Navigating the CAST Landscape: A Review of Mechanisms and Therapeutic Potential

In a recent Trends in Genetics review, Guillermo Montoya and colleagues at the Novo Nordisk Foundation Centre for Protein Research examine CRISPR-Associated Transposons (CASTs) as important emerging tools that address some major drawbacks of current gene-editing technologies (1).

Beginning with an explanation of transposition mechanisms and an overview of bacterial defence systems, the authors discuss the key CAST classes including type I-F CAST systems (utilising TnsA, TnsB, TnsC and TniQ proteins) and type V CAST systems (which uses Cas12k). They highlight the major advantage of using CAST-mediated gene editing. That is the ability to integrate large DNA fragments (10-30 kb) without the need for double-strand breaks, thereby avoiding dependence on cellular DNA repair pathways that can introduce errors or operate inefficiently in non-dividing cells.

The researchers analyse structural insights that reveal how CASTs recognise target sites, recruit transposases, and mediate insertion, all of which will help to facilitate rational optimisation of CASTs for future research and therapeutic applications. Such advances are crucial given that integration efficiency in mammalian cells remains extremly low at around 1%, while integration efficiencies often approach 100% in bacterial applications.

The authors conclude by addressing remaining questions about CAST systems, including targeting specificity, efficiency across different cell types, and delivery methods needed for therapeutic applications in gene therapy and synthetic biology.

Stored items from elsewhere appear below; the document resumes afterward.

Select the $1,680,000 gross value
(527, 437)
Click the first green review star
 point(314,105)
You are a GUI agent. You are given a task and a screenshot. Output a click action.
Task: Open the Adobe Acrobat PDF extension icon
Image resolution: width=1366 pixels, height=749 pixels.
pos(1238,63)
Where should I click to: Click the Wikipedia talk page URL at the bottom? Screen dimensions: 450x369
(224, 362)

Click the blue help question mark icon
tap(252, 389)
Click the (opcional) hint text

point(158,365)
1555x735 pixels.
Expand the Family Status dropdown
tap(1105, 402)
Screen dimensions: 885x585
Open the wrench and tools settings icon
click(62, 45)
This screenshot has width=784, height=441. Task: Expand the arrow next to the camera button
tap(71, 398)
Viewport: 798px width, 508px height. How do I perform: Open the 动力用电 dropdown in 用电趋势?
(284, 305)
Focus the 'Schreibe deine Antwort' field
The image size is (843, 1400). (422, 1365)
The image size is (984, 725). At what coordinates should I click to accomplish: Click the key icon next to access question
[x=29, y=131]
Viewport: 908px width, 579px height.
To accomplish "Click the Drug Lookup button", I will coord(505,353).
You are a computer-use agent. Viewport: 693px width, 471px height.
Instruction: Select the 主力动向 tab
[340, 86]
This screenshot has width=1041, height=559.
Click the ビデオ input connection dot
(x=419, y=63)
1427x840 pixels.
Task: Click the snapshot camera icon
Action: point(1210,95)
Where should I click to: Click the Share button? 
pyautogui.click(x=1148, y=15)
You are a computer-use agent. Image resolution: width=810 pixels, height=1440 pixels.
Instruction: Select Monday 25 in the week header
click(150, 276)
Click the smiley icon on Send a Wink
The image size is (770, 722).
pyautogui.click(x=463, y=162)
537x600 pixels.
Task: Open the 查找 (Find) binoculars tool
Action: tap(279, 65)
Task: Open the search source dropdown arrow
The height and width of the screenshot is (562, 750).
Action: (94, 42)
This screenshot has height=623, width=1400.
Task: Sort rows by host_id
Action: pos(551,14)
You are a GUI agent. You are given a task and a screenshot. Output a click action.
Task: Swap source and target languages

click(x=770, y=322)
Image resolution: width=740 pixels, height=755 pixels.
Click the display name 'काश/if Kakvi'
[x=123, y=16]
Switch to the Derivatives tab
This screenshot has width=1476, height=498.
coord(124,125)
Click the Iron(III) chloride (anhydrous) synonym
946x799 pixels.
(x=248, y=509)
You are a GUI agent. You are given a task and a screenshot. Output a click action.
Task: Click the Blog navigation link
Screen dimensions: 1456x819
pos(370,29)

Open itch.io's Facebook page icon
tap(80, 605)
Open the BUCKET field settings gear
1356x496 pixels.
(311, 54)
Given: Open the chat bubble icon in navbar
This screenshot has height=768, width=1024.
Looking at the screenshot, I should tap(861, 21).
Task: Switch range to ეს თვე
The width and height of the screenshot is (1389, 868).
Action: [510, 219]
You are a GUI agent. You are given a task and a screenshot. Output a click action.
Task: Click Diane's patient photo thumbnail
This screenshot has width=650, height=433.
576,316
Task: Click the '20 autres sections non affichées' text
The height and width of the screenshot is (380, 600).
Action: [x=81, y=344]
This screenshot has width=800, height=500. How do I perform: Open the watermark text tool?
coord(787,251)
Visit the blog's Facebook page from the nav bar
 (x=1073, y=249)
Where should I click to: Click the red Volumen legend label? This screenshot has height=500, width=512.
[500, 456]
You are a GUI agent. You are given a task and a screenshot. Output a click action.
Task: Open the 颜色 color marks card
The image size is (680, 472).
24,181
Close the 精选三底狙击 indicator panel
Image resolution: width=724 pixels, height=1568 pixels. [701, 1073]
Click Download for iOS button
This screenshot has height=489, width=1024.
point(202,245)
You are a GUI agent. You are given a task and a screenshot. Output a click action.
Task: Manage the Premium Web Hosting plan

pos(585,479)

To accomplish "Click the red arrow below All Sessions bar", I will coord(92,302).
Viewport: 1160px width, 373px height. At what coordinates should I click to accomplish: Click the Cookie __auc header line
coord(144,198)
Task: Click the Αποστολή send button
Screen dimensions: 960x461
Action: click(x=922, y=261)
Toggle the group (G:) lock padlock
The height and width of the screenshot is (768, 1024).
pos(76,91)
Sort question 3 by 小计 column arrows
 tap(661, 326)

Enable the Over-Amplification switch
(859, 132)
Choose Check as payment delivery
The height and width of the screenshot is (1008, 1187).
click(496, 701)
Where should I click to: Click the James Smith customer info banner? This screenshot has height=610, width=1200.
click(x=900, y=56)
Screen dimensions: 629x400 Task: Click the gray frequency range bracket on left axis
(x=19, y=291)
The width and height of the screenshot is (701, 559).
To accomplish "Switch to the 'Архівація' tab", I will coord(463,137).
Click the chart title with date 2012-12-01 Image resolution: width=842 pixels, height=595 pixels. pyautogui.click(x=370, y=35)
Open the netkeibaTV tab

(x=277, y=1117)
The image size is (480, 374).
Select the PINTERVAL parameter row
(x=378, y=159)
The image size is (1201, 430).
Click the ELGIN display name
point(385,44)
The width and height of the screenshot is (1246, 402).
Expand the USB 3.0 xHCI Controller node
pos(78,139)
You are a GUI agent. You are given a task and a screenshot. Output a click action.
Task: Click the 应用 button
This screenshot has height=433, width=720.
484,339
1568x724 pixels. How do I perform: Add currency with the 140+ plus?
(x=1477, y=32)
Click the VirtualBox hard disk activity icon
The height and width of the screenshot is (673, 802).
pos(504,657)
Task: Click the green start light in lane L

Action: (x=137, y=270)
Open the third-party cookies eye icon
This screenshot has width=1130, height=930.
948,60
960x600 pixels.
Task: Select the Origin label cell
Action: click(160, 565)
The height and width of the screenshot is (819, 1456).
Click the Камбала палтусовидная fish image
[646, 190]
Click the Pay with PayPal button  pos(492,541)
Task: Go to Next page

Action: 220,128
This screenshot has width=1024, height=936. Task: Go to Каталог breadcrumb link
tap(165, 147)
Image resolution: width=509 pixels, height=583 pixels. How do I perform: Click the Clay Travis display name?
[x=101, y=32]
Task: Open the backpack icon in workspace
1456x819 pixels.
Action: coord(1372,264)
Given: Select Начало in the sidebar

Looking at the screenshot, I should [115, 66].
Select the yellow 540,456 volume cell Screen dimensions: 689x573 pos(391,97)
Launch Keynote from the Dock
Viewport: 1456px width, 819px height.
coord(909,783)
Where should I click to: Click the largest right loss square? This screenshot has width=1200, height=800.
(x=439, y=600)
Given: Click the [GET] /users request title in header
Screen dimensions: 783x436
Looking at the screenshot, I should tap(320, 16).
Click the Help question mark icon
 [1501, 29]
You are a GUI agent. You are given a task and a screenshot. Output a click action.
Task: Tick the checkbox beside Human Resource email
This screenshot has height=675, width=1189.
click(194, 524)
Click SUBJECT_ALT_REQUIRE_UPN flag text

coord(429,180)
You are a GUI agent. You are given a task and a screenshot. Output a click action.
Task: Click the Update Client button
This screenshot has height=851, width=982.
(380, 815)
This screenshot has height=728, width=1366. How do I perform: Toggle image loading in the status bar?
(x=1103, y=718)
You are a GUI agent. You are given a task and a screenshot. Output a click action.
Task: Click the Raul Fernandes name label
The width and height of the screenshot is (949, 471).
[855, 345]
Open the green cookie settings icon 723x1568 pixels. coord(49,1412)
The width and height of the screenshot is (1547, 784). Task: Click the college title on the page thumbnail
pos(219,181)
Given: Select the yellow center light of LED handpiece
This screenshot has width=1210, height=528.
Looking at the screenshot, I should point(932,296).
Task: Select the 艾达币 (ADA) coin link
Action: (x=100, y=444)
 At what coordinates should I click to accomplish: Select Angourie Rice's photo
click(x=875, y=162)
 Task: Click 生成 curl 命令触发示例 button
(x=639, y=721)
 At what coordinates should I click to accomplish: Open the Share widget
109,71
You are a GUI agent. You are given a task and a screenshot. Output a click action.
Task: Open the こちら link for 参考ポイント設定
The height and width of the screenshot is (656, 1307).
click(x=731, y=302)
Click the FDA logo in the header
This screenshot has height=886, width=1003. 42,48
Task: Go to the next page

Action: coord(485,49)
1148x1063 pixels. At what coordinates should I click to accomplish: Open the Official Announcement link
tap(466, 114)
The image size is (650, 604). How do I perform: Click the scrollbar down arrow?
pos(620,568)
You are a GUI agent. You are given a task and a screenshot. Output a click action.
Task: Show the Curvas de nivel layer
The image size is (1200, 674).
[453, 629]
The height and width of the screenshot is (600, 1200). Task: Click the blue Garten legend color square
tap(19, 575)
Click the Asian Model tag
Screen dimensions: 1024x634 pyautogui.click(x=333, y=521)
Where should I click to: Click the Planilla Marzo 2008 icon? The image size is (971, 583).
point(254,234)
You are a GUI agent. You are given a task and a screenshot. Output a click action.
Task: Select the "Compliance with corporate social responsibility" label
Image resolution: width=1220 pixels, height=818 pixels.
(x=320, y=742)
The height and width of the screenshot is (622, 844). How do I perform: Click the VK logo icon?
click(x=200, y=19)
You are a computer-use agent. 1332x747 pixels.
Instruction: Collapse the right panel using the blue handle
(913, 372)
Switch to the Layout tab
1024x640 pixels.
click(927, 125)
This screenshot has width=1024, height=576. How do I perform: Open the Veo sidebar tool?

This review is particularly timely, coming only days after David Liu and colleagues published their breakthrough evoCAST system in Science (2). Using directed evolution, Liu's team has enhanced CRISPR-associated transposases to achieve 10-30% targeted integration in human cells without double-strand breaks, supporting insertion of >10 kb payloads while maintaining high precision. This advancement represents a significant step toward mutation-agnostic therapeutic approaches for loss-of-function diseases, with broad implications for gene therapy, immunoengineering, and synthetic biology.

References

1. Tenjo-Castaño F, Rout SS, Dey S, Montoya G. Unlocking the potential of CRISPR-associated transposons: from structural to functional insights. Trends Genet. 2025 Apr;xx(xx):1-18.
2. Witte IP, Lampe GD, Eitzinger S, et al. Programmable gene insertion in human cells with a laboratory-evolved CRISPR-associated transposase. Science. 2025 May 15;388(6748):eadt5199.